Wanderpokal:

Der „Pott“ bleibt jetzt für immer beim PSV Röbel

Überraschung in der Fußball-Freizeitliga: Die Röbeler Kicker können den großen Wanderpokal behalten. Steffen Steinbeck überreicht die Trophäe und gratuliert herzlich.

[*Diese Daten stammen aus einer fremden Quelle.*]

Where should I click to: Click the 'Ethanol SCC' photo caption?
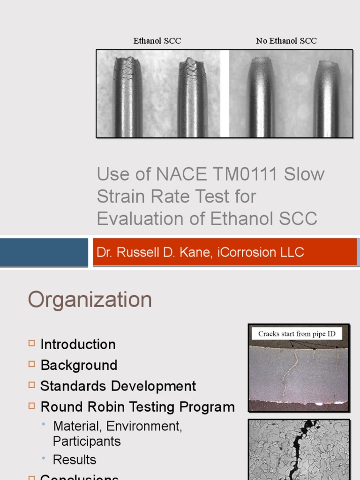click(x=157, y=41)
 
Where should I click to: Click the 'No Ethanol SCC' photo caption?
click(x=286, y=41)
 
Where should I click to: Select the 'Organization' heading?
click(x=90, y=300)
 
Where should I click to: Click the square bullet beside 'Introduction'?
click(x=32, y=344)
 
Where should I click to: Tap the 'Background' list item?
click(x=79, y=365)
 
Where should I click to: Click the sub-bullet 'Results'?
click(x=75, y=460)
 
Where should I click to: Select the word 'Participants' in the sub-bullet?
click(x=87, y=441)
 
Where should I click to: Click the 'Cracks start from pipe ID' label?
click(x=297, y=334)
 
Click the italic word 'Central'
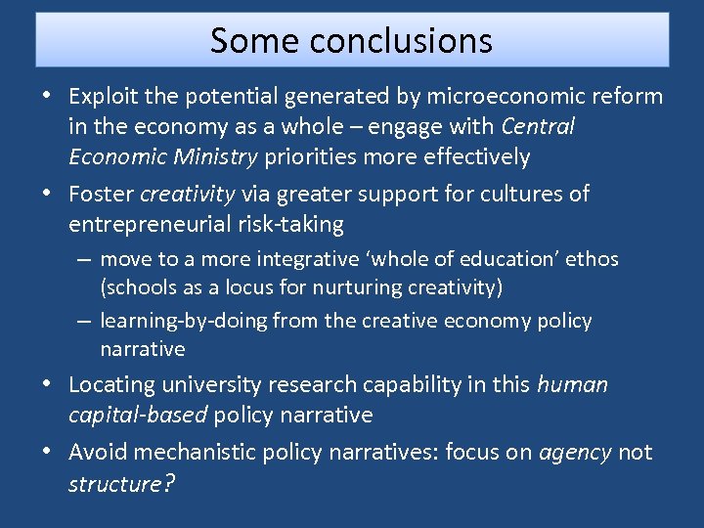538,127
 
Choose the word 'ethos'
592,259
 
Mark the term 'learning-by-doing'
184,321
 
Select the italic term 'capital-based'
138,415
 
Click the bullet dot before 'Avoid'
48,452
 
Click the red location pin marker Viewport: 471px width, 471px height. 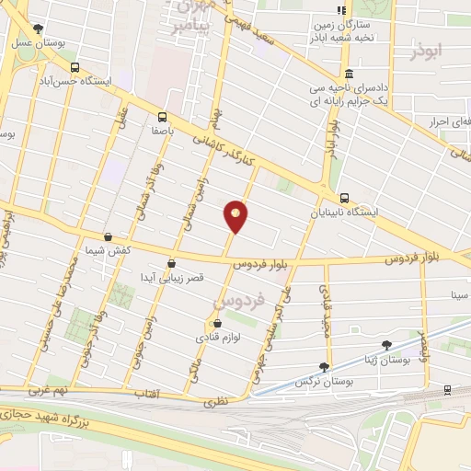236,215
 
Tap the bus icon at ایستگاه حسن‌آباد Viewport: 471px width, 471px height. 75,66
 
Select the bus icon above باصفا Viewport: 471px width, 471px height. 163,117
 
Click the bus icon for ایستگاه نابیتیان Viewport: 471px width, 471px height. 344,198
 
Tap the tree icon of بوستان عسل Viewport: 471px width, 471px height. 37,29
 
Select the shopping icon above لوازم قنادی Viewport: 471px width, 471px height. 217,324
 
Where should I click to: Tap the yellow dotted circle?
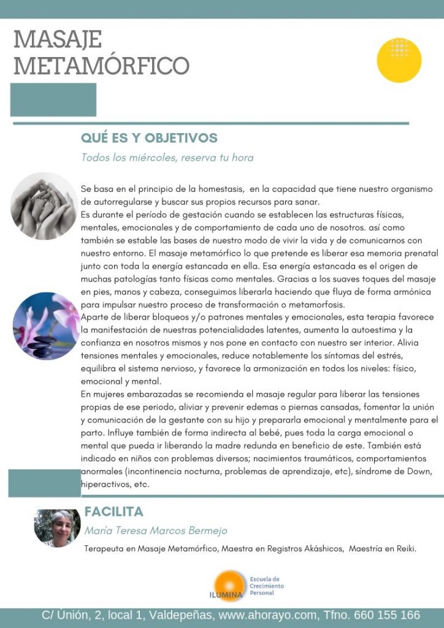tap(399, 60)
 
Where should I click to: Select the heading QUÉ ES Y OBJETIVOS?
tap(149, 138)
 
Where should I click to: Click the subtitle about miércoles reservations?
tap(167, 158)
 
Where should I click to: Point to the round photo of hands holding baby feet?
tap(44, 205)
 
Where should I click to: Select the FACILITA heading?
tap(113, 511)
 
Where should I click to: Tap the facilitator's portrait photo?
tap(57, 527)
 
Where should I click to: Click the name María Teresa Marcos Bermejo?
tap(156, 530)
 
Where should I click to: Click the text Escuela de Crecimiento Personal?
tap(267, 586)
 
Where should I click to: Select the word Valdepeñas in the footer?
tap(182, 615)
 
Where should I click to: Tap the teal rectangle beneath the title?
tap(53, 99)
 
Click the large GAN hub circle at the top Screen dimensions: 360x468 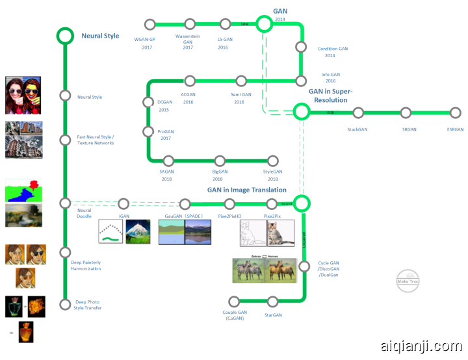pyautogui.click(x=263, y=24)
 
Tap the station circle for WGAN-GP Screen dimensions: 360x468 pyautogui.click(x=150, y=24)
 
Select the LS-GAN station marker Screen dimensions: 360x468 pyautogui.click(x=226, y=24)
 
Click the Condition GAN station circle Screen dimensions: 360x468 pyautogui.click(x=300, y=47)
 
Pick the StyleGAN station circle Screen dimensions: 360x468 pyautogui.click(x=273, y=161)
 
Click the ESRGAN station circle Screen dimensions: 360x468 pyautogui.click(x=454, y=112)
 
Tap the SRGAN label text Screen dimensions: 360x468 pyautogui.click(x=409, y=129)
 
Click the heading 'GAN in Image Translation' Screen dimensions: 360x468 pyautogui.click(x=246, y=190)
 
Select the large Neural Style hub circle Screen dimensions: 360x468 pyautogui.click(x=64, y=36)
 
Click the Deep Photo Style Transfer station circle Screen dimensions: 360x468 pyautogui.click(x=64, y=304)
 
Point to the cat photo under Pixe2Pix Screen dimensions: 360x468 pyautogui.click(x=281, y=233)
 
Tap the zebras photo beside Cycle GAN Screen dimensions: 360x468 pyautogui.click(x=249, y=271)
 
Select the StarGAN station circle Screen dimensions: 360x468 pyautogui.click(x=273, y=301)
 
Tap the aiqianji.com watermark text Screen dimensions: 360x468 pyautogui.click(x=422, y=347)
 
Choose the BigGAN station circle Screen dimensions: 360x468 pyautogui.click(x=220, y=161)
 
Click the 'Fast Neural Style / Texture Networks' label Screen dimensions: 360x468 pyautogui.click(x=96, y=140)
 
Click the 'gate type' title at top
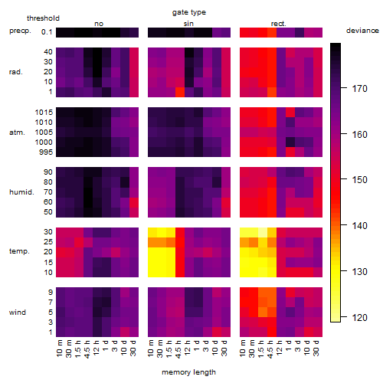point(189,12)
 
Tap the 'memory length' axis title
point(188,372)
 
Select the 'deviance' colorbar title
point(362,31)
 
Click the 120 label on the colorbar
point(359,318)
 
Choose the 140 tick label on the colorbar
point(359,226)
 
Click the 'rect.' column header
point(279,24)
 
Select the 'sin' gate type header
point(188,24)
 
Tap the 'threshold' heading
point(43,18)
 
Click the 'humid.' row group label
point(21,192)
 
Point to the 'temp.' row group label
point(19,251)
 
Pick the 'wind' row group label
point(18,313)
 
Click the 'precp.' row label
point(20,31)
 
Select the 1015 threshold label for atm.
point(44,113)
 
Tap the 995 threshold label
point(46,152)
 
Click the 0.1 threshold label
point(47,32)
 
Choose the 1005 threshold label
point(44,133)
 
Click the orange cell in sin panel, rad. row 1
point(180,92)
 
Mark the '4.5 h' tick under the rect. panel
point(270,349)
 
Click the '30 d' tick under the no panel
point(133,348)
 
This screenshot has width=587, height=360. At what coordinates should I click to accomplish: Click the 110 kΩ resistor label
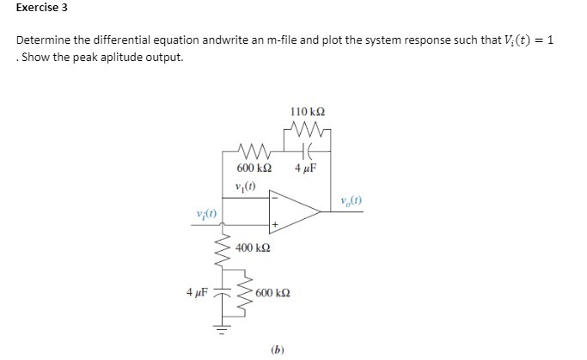[x=307, y=112]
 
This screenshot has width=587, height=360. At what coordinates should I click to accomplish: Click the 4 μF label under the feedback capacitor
[x=306, y=168]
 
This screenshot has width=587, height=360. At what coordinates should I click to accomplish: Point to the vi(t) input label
[x=206, y=213]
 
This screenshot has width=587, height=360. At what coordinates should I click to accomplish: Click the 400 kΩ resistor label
[x=254, y=248]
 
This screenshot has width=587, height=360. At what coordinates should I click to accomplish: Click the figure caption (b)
[x=277, y=349]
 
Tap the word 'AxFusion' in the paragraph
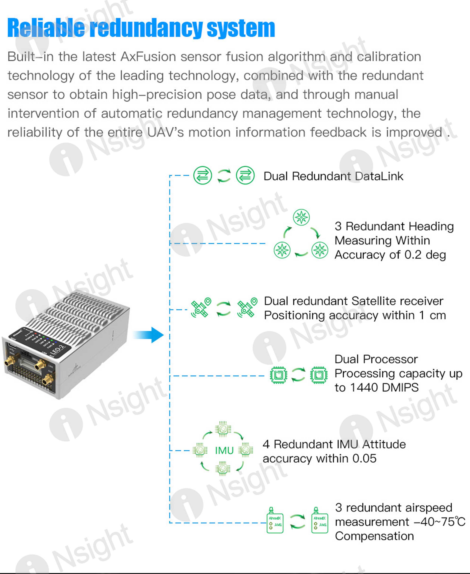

Sie haben gemeinsam den Wanderpokal der Freizeitliga erkämpft: Das aktuelle Team des PSV Röbel mit weißem Trikots, Ingo Hudat als einer der ältesten Freizeitkicker (organge), Heiko Delph mit drei Sternen (Zweiter von links) und Staffelleiter René Sommerfeld (unten links).
Jens-Uwe Wegner Sie haben gemeinsam den Wanderpokal der Freizeitliga erkämpft: Das aktuelle Team des PSV Röbel mit weißem Trikots, Ingo Hudat als einer der ältesten Freizeitkicker (organge), Heiko Delph mit drei Sternen (Zweiter von links) und Staffelleiter René Sommerfeld (unten links).

Als die Spieler des PSV Röbel aus der Fußball-Freizeitliga zum Fototermin gebeten wurden, wussten sie noch gar nicht, dass sie den großen Wanderpokal für die Meisterschaft nicht mehr aus den Händen geben mussten. Ein wenig wunderten sie sich aber, als ehemalige Kicker beim Fotoshooting hinzu stießen, die früher in der Freizeitliga für Röbel spielten.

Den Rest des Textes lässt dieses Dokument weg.